• Task to complete:
The line containing "1389x868 pixels. At" and every line after it, through the end of the material: copy these exactly and nothing else, leaving pictures out.

☆ ☆ ☆ ☆

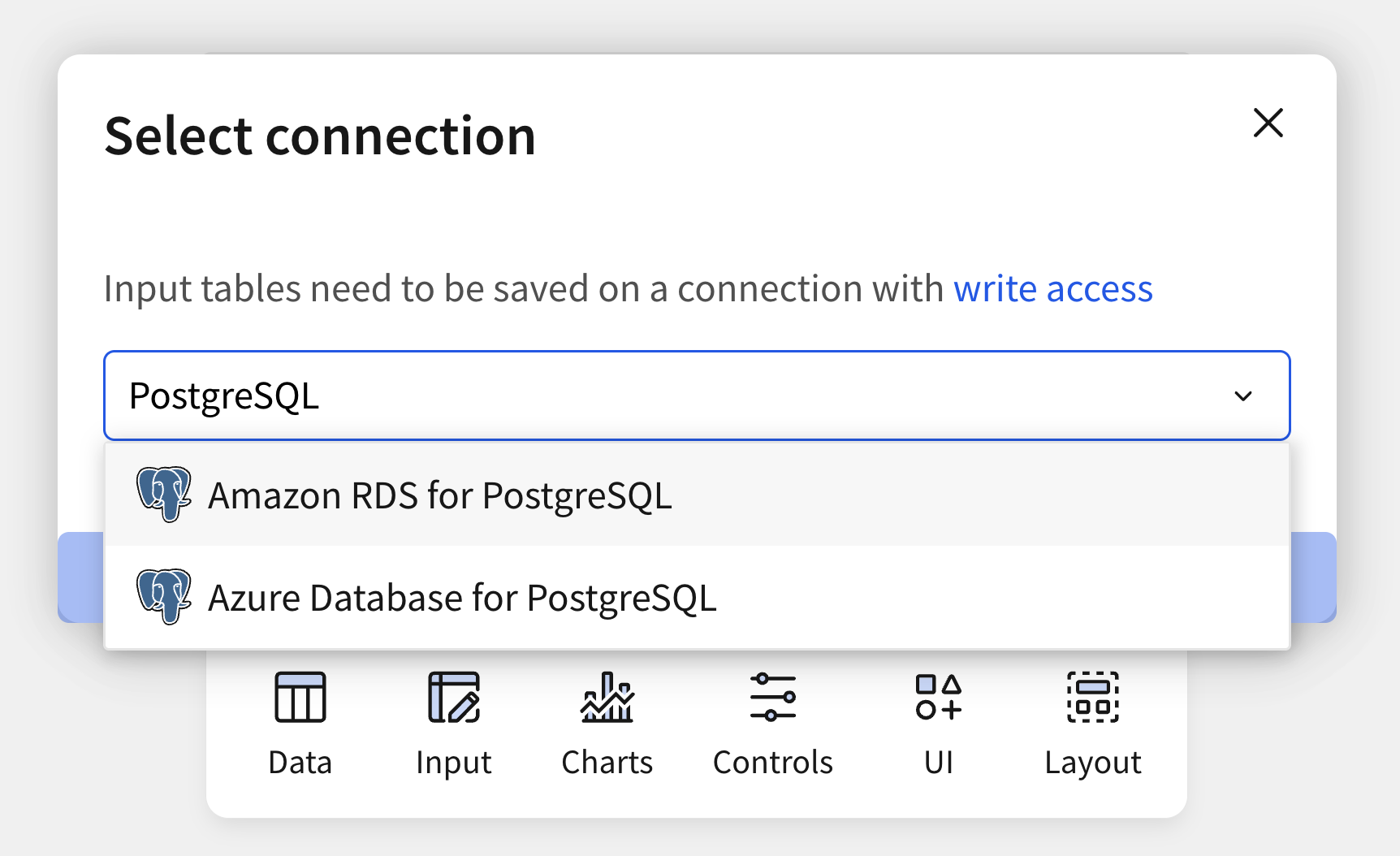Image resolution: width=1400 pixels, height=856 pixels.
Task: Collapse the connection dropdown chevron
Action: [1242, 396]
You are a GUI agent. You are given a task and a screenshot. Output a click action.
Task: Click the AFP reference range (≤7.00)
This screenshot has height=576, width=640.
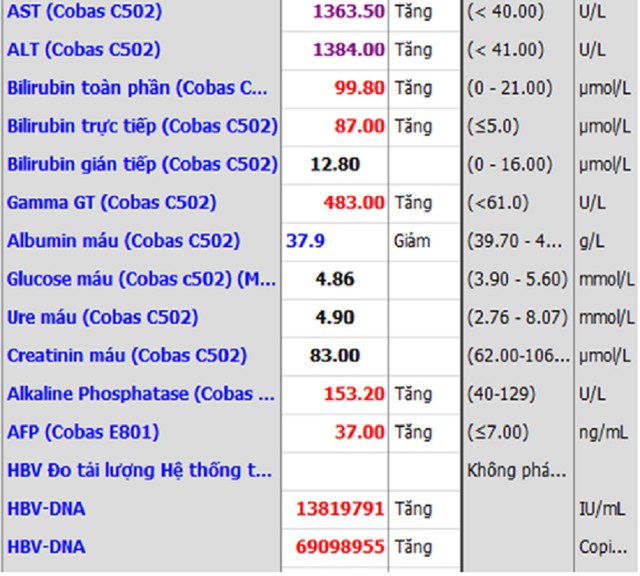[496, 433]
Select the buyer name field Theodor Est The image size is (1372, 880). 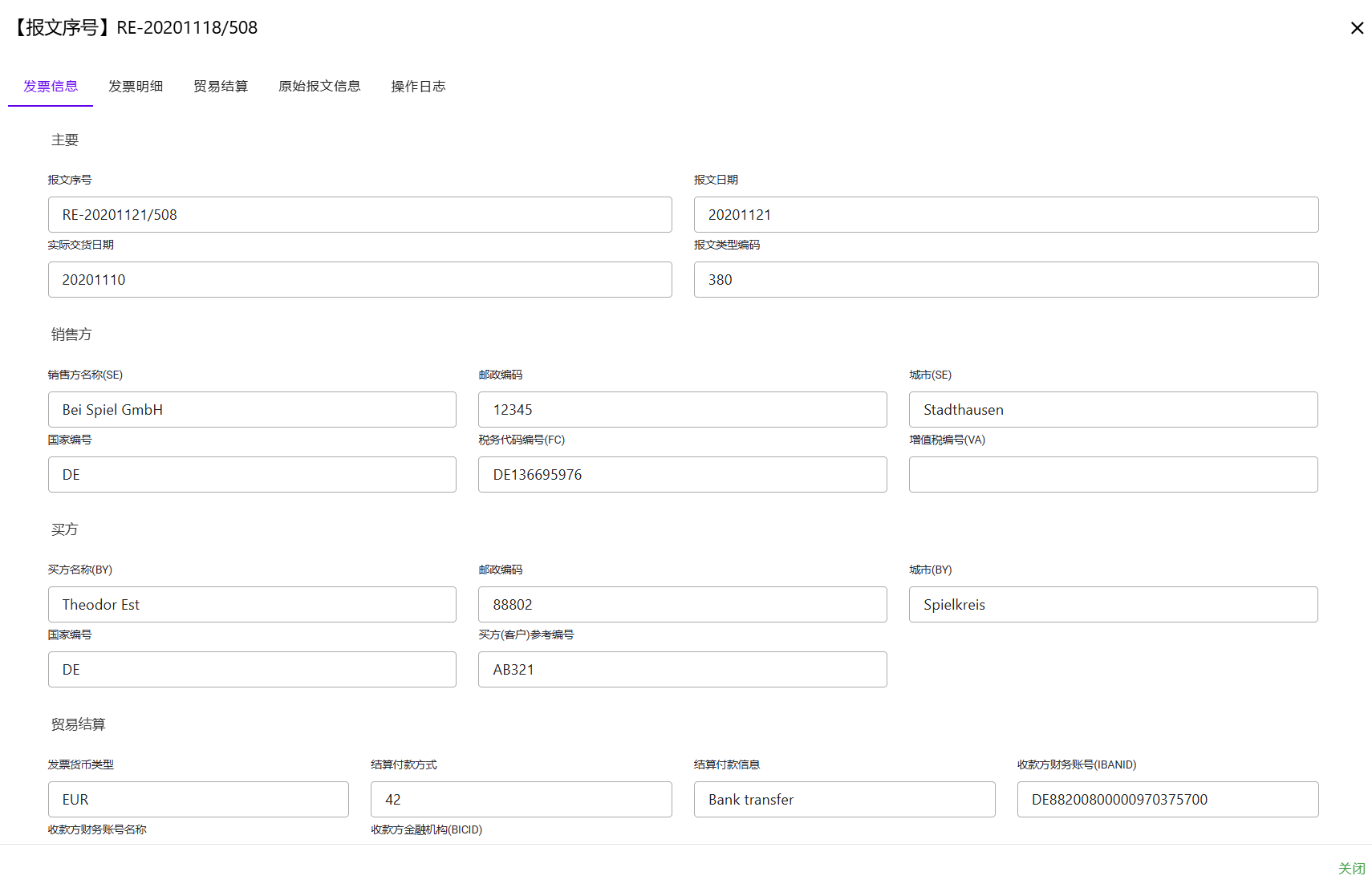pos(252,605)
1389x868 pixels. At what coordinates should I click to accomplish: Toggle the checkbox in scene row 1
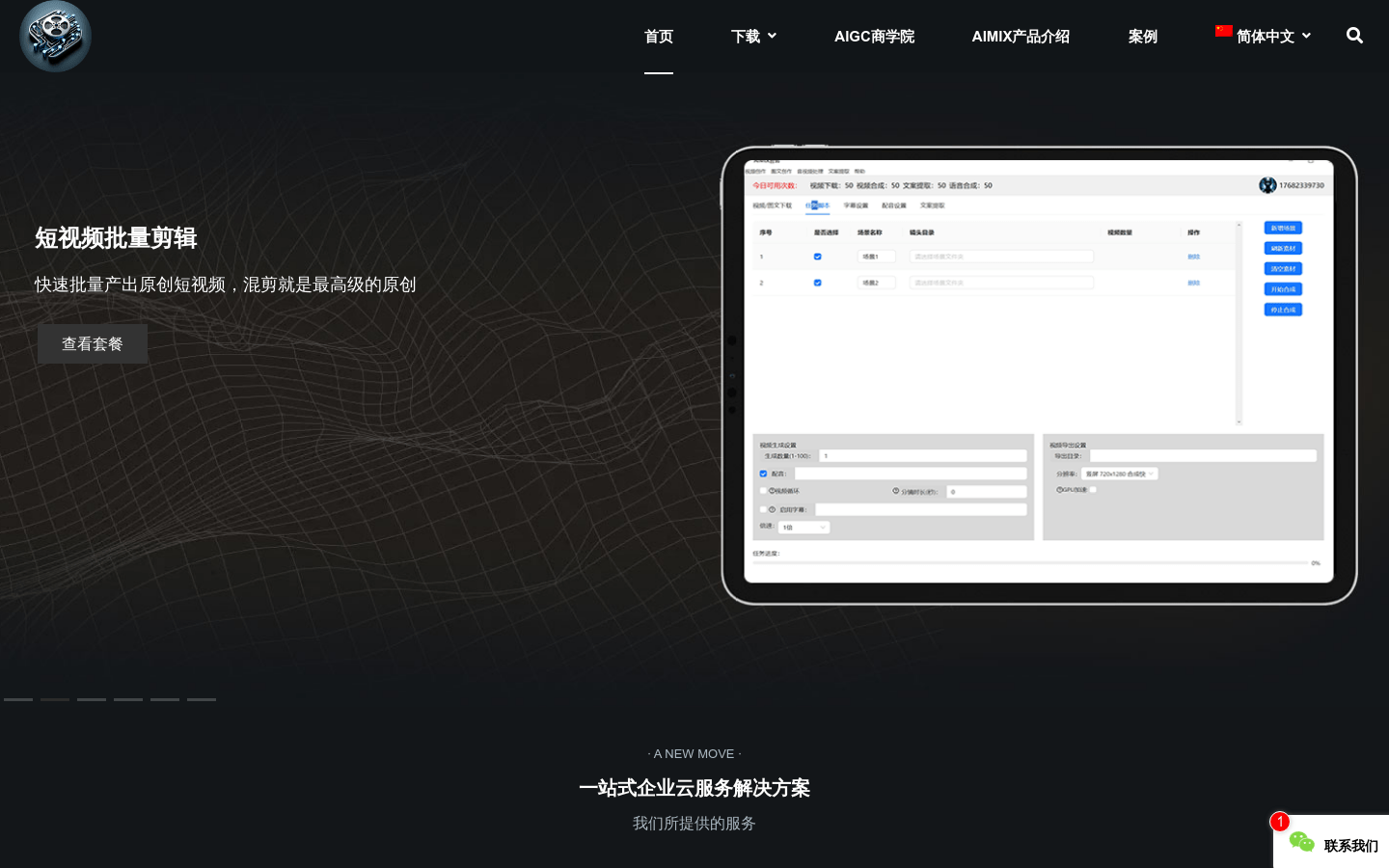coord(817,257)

☆ ☆ ☆ ☆

• Task solution:
1389x868 pixels. At what coordinates should I click to accomplish: Toggle the checkbox in scene row 1
coord(817,257)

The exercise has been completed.